2. Did you employ Judgment Debtor on the date you received the Writ of Garnishment and Summons (Earnings)?
3. If not employed by you on that date, what was the last day on which you did employ the Judgment Debtor?
4. Will you owe earnings to the Judgment Debtor within 60 days of the date on which you received the Writ?
5. What will be the Judgment Debtor's next two paydays and what is the length of the judgment debtor's pay period (e.g. daily, weekly, bi-weekly, semi-monthly)?
6. Is the Judgment Debtor already subject to an existing wage assignment, garnishment, or levy, and if so, what is the name, address and telephone number of that judgment creditor?
(Id. at 3-4.) On May 28, 2021, Judgment Debtor David Tackett, in his capacity as sole officer of Garnishee ABC, signed and filed ABC's Answer to the Writ of Garnishment. (Doc. 27.) Mr. Tackett answered as follows:
1. I am the garnishee, or I am authorized by the garnishee to complete and file this answer. . . I was served with the writ on May 10, 2021.
2. The statements checked below are true:
B. [X] I will not owe judgment debtor earnings within 60 days after service of the Writ and Summons. ...
3. According to the Writ and Summons, the total amount owed the judgment creditor is $486,686.60.
4. The judgment debtor's next two paydays are unknown and unknown.
5. The pay period is (Check the box that applies):
[X] Other (explain) Distributions, only when profit is made in excess Of cost of operation.
6. I have attached copies of any existing garnishments, wage assignments or levies against the judgment debtor which are known to me.
7. I request an answer fee in the amount of $0, as reasonable amount for the preparation and filing of this Answer.
I declare under penalty of perjury that the foregoing is true and correct to the best of my knowledge, information, and belief.
(Id. at 2-4.)

D. Objection to Writ of Garnishment.

On June 2, 2021, Judgment Creditor filed an Objection to ABC's answer to the Writ of Garnishment. (Doc. 29.) Therein, Judgment Creditor asserted that “[o]n April 27, 2021, in relation to post-judgment discovery in the underlying litigation field in the District of Nevada case, David Tackett stated that he earns ‘about $1500 - $2000 per month from American Bullion & Coin, depending on how much business it does.'” (Id. at 2-3 (citing Doc. 29-2, Ex. 2, at 3 (Tackett Answer to Interrogatory No. 10 in a related matter)).) Judgment Creditor asserted that it has “reason to believe American Bullion & Coin, LLC pays David Tackett substantially more than he stated in his answer to Interrogatory No. 10.” (Doc. 29 at 3.) “When deposed a year ago, Mr. Tackett testified that he does $300,000 in business on a ‘typical Tuesday.', but that he does not keep records of such sales.” (Id. (citing Doc. 29-1, Ex. 1, at 3 (Tackett Deposition Transcript Excerpt in a related matter)).)

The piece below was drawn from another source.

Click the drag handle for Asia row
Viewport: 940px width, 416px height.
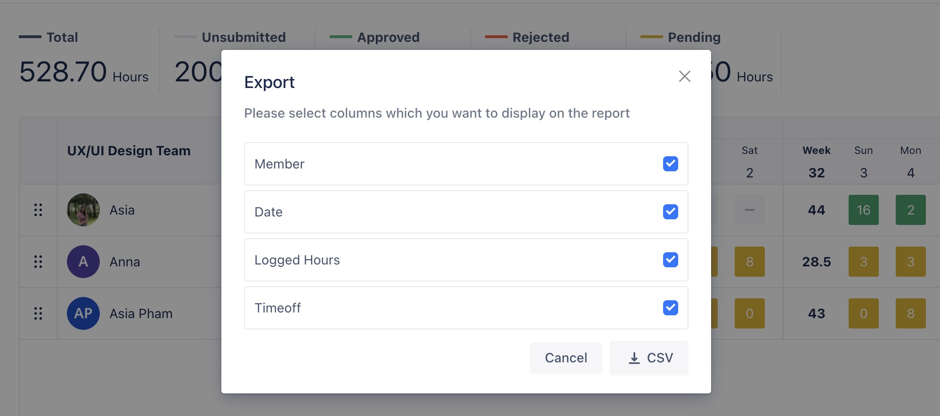(x=38, y=210)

Judgment Creditors thus objected to ABC's Answer to the Writ of Garnishment “in light of the inconsistency between David Tackett's deposition testimony, his April 27, 2021 answer to Interrogatory No. 10, and American Bullion & Coin, LLC's answer to the Writ of Garnishment” and requested that the Court permit discovery before holding a hearing on the objection. (Doc. 29 at 4.)

E. Referral and Initial Hearing.

On June 10, 2021, the Honorable Dominic W. Lanza, presiding District Court Judge in this action, referred this matter to the undersigned for the purpose of conducting a garnishment hearing on the Objection. (Doc. 31.) That same day, the Court issued an order setting a telephonic garnishment hearing on the Objection. (Doc. 32.)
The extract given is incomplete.